Sharda has been the vocal personification of Chhath in all the dialects of Bihar: Bhojpuri, Magahi, Bajjika and Angika, as well in Maithili, which has now the status of a constitutionally recognised language. She had her share of beautifully rendered Bollywood numbers as she intermittently gave her distinct voice to popular songs like “Kahe Tose Sajna Maine Pyar Kiya,” 1989) and “Taar bijli se (Gangs of Wasseypur – 2, 2012). However, her appeal is firmly rooted in a large number of folk and Chhath songs she has sung with irreplaceable sublimity in last four decades. The Padma Bhushan recognition for her in January 2018 came too late. By then, her legacy had long been firmly established in popular imagination, her voice immortalised in the lyrical idea of Chhath.
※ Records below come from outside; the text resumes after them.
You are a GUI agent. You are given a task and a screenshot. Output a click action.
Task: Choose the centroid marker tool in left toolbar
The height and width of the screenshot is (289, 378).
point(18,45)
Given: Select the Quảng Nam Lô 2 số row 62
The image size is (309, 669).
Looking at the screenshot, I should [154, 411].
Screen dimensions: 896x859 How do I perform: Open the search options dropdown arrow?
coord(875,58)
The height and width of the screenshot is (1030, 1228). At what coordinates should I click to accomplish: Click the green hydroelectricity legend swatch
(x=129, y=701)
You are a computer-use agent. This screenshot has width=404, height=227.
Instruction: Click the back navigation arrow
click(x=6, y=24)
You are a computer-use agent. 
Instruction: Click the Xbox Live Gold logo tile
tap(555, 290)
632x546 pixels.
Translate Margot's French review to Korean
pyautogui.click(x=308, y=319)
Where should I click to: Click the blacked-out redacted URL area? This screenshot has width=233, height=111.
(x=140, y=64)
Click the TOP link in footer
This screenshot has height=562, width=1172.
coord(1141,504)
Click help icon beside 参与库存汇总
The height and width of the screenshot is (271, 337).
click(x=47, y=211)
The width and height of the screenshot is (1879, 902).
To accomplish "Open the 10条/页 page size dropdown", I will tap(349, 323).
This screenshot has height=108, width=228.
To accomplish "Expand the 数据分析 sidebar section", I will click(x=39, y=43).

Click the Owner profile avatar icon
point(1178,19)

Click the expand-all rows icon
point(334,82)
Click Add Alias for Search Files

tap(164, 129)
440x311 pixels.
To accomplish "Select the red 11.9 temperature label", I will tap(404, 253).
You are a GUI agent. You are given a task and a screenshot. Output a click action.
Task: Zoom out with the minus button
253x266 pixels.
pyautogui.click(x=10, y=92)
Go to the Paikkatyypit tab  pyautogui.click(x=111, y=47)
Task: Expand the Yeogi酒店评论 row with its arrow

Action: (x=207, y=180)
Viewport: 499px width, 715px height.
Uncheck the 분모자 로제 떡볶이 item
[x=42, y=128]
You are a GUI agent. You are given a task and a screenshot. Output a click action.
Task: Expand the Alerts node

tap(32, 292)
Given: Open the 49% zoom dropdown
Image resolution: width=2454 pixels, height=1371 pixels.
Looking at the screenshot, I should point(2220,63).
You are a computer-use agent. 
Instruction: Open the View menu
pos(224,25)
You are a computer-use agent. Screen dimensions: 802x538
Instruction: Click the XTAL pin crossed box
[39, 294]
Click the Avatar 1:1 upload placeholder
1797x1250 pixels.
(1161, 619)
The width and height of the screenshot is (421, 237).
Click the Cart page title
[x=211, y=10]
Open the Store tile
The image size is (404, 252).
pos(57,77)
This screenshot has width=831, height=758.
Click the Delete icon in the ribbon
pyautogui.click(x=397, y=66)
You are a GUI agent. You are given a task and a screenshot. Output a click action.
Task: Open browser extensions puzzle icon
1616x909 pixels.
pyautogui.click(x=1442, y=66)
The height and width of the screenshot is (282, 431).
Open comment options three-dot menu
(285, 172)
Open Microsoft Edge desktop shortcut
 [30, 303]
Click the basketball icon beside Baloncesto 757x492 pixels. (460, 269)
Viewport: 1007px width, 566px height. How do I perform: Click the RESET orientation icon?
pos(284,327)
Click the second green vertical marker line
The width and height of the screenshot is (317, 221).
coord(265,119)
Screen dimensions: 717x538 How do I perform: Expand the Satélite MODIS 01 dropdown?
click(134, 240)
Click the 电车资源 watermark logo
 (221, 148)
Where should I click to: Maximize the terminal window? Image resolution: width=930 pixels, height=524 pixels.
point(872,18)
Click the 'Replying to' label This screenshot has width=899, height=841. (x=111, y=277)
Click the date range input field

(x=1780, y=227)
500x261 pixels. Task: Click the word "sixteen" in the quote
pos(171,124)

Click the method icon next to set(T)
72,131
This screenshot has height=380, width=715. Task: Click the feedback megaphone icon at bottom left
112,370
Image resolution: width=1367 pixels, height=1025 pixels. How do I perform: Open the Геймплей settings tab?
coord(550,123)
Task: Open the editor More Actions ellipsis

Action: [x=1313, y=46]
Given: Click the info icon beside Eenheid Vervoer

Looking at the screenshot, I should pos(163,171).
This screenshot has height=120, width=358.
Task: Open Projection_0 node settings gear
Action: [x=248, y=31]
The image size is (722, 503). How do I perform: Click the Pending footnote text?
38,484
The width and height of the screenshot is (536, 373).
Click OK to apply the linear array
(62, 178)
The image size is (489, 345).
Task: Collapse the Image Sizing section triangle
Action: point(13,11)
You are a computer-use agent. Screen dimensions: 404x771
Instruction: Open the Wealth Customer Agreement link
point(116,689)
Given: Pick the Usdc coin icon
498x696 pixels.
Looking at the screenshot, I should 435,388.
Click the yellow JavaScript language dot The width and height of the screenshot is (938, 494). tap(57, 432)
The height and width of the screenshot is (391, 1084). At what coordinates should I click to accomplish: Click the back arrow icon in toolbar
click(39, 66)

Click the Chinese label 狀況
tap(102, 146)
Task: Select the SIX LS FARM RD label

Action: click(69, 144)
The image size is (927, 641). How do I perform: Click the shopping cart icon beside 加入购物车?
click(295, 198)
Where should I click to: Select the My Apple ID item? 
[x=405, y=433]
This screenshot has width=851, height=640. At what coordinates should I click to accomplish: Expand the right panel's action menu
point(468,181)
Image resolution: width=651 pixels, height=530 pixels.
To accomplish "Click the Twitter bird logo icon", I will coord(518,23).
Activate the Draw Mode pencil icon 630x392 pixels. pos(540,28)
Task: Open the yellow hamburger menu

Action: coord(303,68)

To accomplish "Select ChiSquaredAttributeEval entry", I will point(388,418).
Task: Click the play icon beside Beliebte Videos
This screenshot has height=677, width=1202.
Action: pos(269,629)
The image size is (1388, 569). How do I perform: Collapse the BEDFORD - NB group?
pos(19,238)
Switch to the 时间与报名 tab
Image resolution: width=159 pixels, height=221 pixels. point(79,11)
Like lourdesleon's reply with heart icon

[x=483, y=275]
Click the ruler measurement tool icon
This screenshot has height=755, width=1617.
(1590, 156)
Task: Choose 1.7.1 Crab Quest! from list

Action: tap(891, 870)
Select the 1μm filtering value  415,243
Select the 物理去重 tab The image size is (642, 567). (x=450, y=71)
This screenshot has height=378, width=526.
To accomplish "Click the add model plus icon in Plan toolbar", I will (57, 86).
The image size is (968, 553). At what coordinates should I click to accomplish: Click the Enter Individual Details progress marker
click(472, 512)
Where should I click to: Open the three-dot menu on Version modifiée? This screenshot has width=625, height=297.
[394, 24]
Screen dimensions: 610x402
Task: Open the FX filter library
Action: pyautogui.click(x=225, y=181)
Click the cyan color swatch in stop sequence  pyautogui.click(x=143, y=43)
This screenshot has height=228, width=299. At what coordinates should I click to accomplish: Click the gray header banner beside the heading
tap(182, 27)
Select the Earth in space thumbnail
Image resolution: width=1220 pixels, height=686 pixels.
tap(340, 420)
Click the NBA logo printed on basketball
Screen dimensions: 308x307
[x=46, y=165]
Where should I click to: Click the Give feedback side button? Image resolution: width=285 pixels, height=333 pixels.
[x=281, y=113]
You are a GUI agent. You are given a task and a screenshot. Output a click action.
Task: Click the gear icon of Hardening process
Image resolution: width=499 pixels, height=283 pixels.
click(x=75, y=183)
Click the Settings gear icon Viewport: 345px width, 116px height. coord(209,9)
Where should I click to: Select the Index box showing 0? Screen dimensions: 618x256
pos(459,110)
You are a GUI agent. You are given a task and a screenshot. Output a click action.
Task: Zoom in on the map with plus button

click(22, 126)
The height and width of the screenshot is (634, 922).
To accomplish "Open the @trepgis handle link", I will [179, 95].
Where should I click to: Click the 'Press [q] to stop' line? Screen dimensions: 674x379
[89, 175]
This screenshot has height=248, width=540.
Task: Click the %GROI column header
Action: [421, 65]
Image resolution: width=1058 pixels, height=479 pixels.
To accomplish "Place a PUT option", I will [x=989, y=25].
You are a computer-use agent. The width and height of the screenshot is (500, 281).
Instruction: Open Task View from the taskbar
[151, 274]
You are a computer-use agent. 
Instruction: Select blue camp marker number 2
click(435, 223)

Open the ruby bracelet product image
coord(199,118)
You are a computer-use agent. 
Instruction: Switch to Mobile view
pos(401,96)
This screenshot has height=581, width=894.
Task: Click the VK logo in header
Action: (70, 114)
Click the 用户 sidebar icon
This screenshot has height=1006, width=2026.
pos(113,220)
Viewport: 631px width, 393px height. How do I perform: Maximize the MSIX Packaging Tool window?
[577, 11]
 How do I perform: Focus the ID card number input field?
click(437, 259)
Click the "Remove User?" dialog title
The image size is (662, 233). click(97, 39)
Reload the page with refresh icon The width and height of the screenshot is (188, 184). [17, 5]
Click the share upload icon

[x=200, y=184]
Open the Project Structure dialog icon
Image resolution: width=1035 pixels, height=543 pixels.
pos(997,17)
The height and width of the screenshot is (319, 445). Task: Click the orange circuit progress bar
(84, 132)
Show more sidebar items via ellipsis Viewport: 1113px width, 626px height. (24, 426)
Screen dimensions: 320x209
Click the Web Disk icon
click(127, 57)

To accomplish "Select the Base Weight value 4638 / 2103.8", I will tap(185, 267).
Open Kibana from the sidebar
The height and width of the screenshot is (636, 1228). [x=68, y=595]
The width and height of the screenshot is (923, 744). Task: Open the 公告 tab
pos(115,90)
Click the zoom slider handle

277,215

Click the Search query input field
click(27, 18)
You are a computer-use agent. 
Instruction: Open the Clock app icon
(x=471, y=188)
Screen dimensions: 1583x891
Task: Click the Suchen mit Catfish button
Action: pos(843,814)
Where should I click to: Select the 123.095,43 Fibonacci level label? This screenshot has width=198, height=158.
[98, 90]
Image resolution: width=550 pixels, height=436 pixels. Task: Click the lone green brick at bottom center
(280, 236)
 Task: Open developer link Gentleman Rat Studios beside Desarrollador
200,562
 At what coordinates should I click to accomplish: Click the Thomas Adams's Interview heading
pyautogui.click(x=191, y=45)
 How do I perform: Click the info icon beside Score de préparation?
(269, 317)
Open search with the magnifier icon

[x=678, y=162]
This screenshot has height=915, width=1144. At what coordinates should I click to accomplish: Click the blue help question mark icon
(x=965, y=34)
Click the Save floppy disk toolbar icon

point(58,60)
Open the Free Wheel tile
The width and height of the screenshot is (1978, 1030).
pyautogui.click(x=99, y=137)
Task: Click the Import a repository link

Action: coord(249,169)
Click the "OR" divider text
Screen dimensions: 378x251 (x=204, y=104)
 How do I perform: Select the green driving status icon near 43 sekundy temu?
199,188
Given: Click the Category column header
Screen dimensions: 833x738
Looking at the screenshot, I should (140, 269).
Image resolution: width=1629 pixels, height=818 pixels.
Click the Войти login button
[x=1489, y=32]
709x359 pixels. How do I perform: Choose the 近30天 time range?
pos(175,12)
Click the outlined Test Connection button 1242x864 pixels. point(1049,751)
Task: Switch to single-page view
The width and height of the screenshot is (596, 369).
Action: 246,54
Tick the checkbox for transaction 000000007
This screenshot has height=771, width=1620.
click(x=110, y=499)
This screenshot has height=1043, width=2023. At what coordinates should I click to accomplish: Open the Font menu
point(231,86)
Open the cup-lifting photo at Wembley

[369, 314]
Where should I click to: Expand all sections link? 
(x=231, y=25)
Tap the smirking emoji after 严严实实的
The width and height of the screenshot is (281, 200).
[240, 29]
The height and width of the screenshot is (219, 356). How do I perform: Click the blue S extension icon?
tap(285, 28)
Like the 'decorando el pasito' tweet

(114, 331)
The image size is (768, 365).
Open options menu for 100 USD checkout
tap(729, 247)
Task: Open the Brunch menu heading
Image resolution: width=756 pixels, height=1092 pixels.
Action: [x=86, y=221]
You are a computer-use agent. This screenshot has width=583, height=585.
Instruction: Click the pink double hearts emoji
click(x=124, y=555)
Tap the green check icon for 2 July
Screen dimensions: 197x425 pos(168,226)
In her decade of withdrawal from the Chhath musical scene, new singers emerged with their own versions of iconic songs or offered new ones with varying degrees of freshness. One of the popular songs beyond Sharda’s fold is Marwo re sugwa dhanush se.
However, Sharda’s songs remained the default numbers for homes as well as sound systems on ghats. There was something inexplicable that couldn’t be found in anyone else’s Chhath renderings. In many ways, her voice had become a kind of ritual itself.
Year 2018 has witnessed some musical attempts, common during Holi, to capture the Chhath homecoming of migrant workers from the state. They have hardly done any justice to either their joy or journey ordeals or even their failure to make it back home. In times when the musical discovery of Chhath is a prelude to its cultural capital, Bihar’s festive autumn has a constant. Sharda Sinha is so much Bihar’s autumn habit.